I started working as a teaching assistant because it fit around my school schedule and ended up loving it. I worked with first grade and those kids were AMAZING. I thought I can do theist. I'm really good at talking to people. I've always been a good listener. I have great empathy for others. I also can handle basic math! Bonus! I did actually finish my bachelors degree (my masters also, amazingly enough) and I taught for five years. I loved every.single.student. I've had. Even the ones that made me roll my eyes at their dramatics and think, "I hope my child never acts like that."
A couple of huge things happened in those five years that made me walk away from teaching without any hesitation. Being an actual teacher I was able to get a closer look at the politics of education. Educational politics suck. There is no way around it. For the most part, education (in my opinion) is not about educating. The biggest reason why I was able to freely walk away was my kiddos. I had 2 little ones within a year and a day of each other. My priorities changed significantly after I had my own kids. I wanted to be home with them. I was freaked out by someone I didn't know watching them. Even now, three years later - I have 2 people that I will leave them with without having any worries. I have a couple of other people that I will leave them with but call to check-in periodically. I know, I'm crazy. I accept this kind of crazy and to me, it's normal. Will I ever go back to teaching? I'm not sure. Would I love to use my masters degree and work with kids and adults that have special needs in some way? YES! Does it fit in my life right now? No.
All this talk gets us to where I'm currently at on my 33rd birthday. Yes, it's today and 33 feels no different then 32. I actually thought I was already 33 until Nunna corrected me last week!
I have ALWAYS loved photos. Who doesn't?! Photos can instantly transport you to another time in your life. They capture children's first moments, birthdays, holidays, bad hairdos and style. They are looked at in time of remembrance when a loved one is lost, to remind you of all the amazing times that were had. Photos are unique in the fact that it captures a time that we will never get back. I love photos so much the photographer (the amazing Mishelle Lamarand) for our wedding was the biggest thing of our wedding budget. Guess what? She was worth.every.penny. We have some beautiful photos. I look stunning, the Hubs looks hot and we are just normal people. She was able to pull out some amazing qualities that I didn't even know we had!
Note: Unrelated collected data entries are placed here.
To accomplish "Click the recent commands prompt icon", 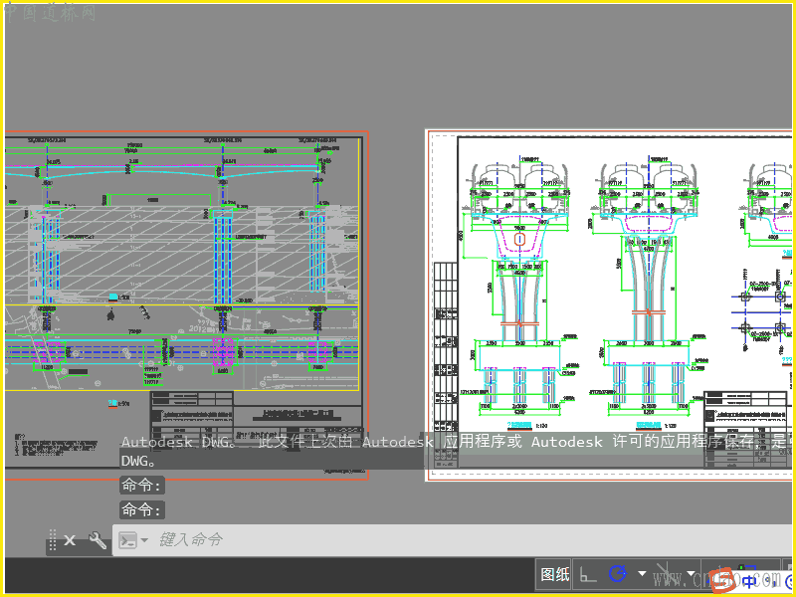I will (127, 540).
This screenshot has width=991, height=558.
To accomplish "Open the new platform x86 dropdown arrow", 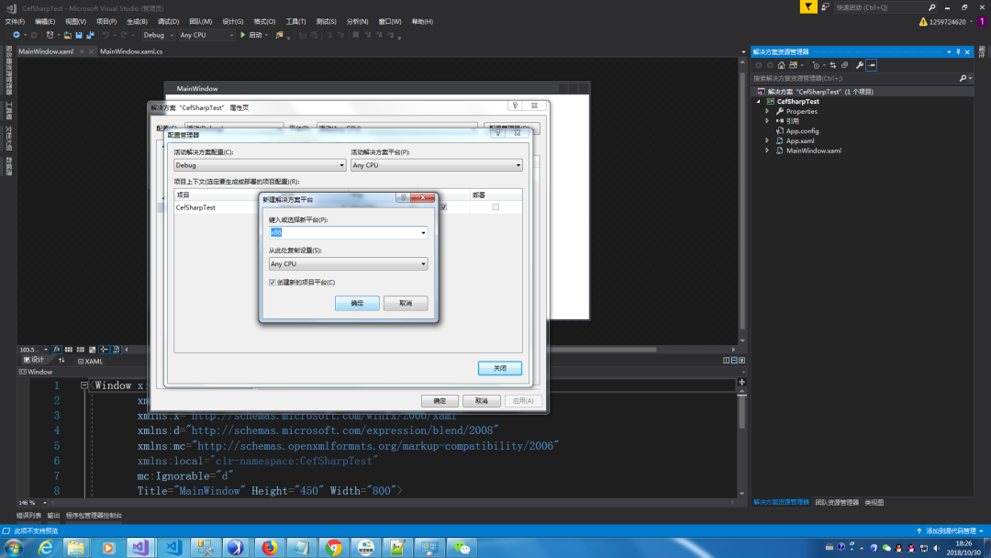I will (x=423, y=233).
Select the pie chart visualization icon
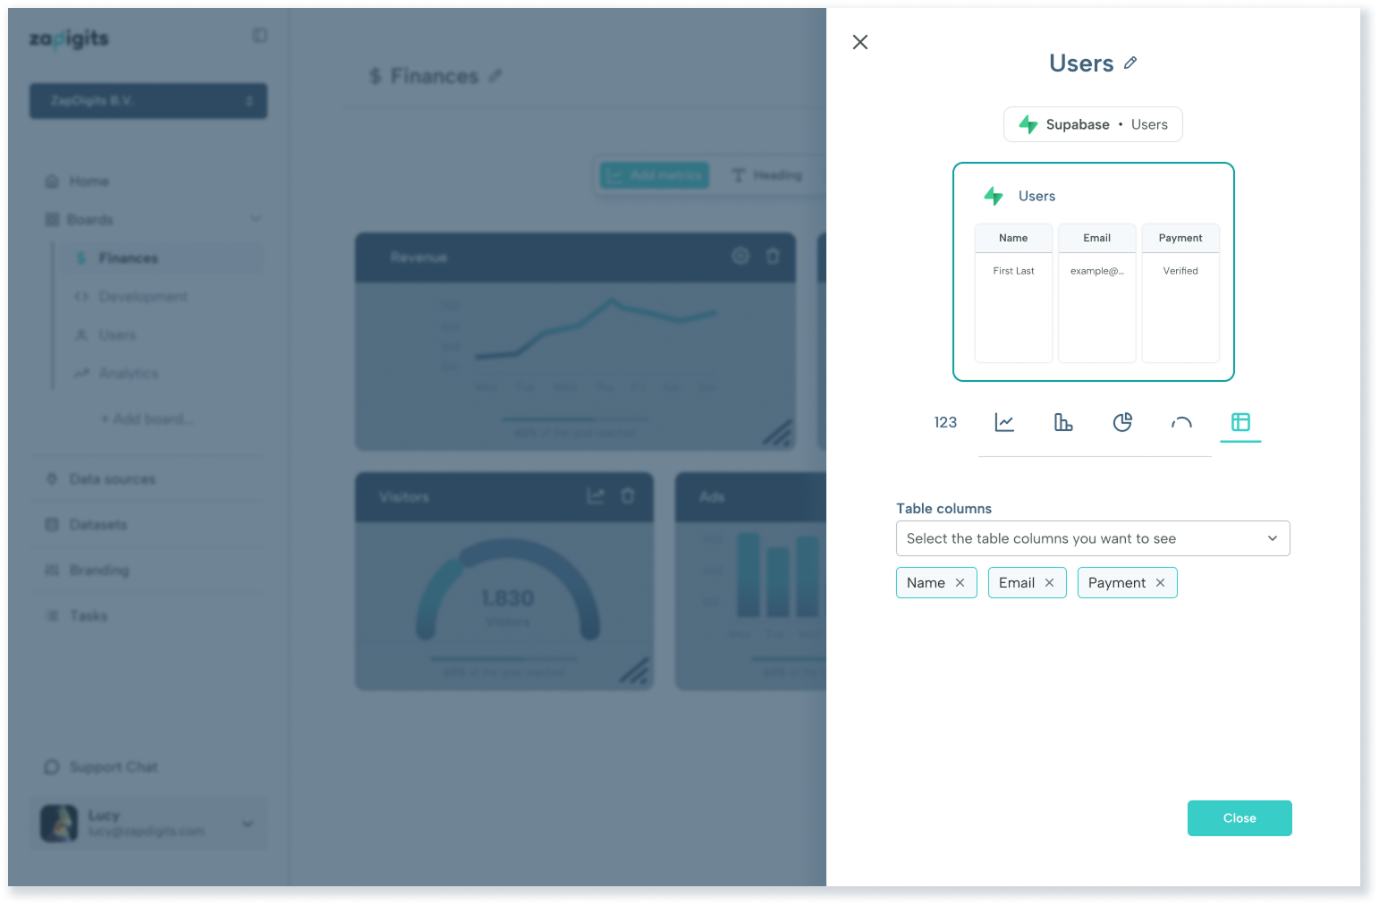 click(x=1122, y=423)
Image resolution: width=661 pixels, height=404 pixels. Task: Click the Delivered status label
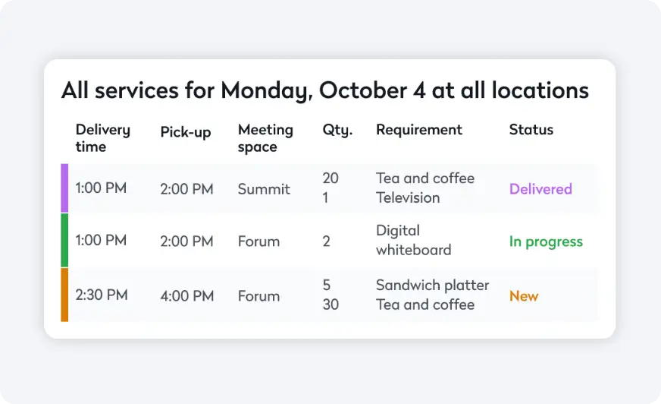coord(540,189)
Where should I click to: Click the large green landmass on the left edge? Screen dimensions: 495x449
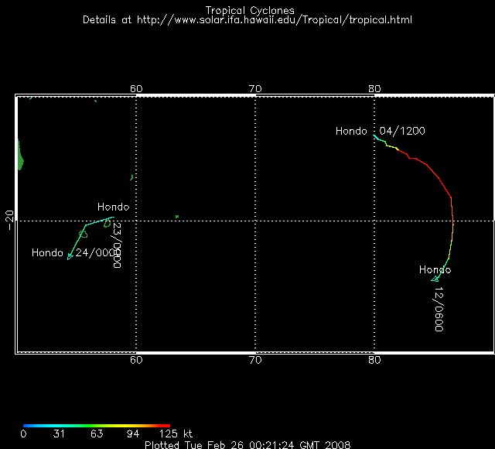pos(20,157)
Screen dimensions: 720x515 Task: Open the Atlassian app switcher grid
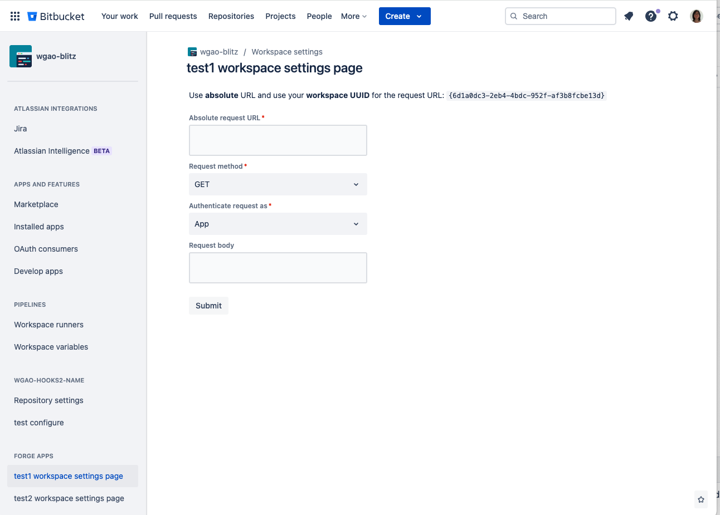[14, 16]
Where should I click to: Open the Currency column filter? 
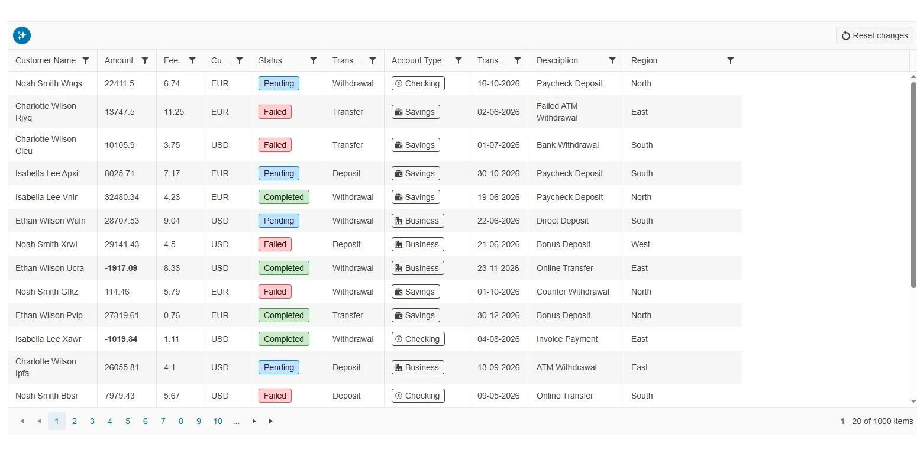pos(240,60)
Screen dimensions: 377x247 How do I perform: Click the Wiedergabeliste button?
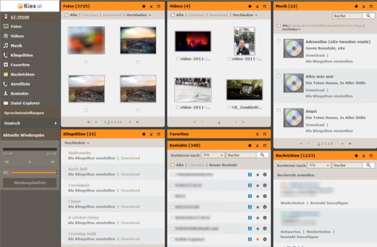(30, 183)
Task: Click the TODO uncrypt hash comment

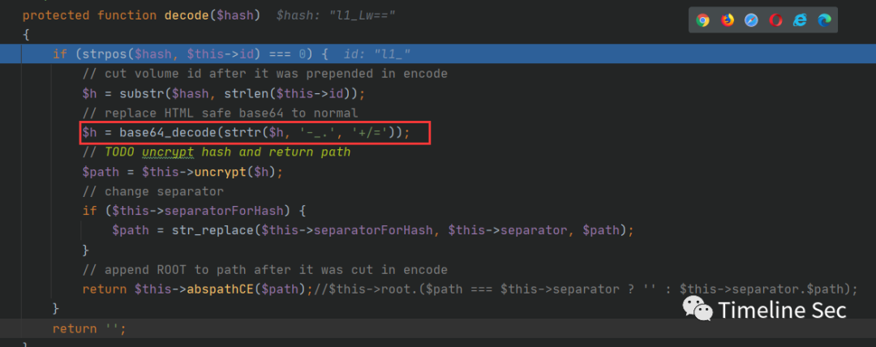Action: (228, 152)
So, when one of the photographers that she hired out to help her photograph our wedding offered to sell us her camera I just right on that! I was hugely pregnant with Lilli and and what a great time to get an expensive camera to capture this little kids life. I still have that camera. I love that camera. (It's a Canon Rebel XT) Then we added kids and dogs to our family and we had over a year that I could not afford to go and get professional pictures done of my family. I was seriously depressed for a week as their 2nd and 3rd birthday passed without getting photos done. The next month, I started practicing more with my camera. I even got a 50 mm lens for Christmas! That was life changing. I've worked with my camera and new lens for 9 months now. I've also worked quite a bit with different editing programs. In December my photos looked like this:
I used some editing tools in iPhoto and LOVED the results. To me at this point, these were as professional as going to JCPenny. I'm being serious.
This is an example after I got my new lens:
This was taken in July of this year. Yes, a couple of months ago.
This is an example of something from last weekend with my new camera:
I've come so far in the last 9 months and it's incredible what you can do with Lightroom!
So, when I read an article on how 'everyone' is trying to become a photographer, I got my feathers ruffled. Even the great photographers out there had to start somewhere. I've looked at others work and some people who have been doing photography on the side haven't improved. But, most have. You can see how their style and photos have evolved. Hell, I've evolved in the last 9 months. Can you imagine what my product will look like in a year from now?
We are setting up an in-house studio in the next couple of months and I am excited to learn about studio lighting and buying backdrops. Of course I'm excited about props! I LOVE props! Wish us luck in the construction of it -I'm sure we will be fighting about something during the entire time.
So, as of right now - I've taken a hobby of mine and turned it into something that I see me doing part-time for the rest of my life. I only work a couple of days a month. I'm able to leave my kids with people that I have known my entire life or with my husband. Will I ever do weddings? Not right now. I'm not ready for that. I don't even try to kid myself about that. I need time to learn my camera and perfect this craft. Is my work good enough to charge people an honest fee to take their family portraits? Yes. Do I charge an arm and leg? No. Will I ever? No. I know the feeling of wanting professional pictures of my kids and not being able to afford it. Will I give more images then other photographers. Yes, I can't stomach the thought of a picture of my own child just sitting on someone's hard drive. Will my work be crappy? No. It's no where near the skill set that others who have been doing this for years but my skills are better then using a point and shoot.
I'm not doing this to get rich. I'm doing this because I love photography and I love people.
Off my soap box..on to birthday cinnamon rolls and syncing my fitbit…yeah - those 2 don't usually go together but it's my birthday.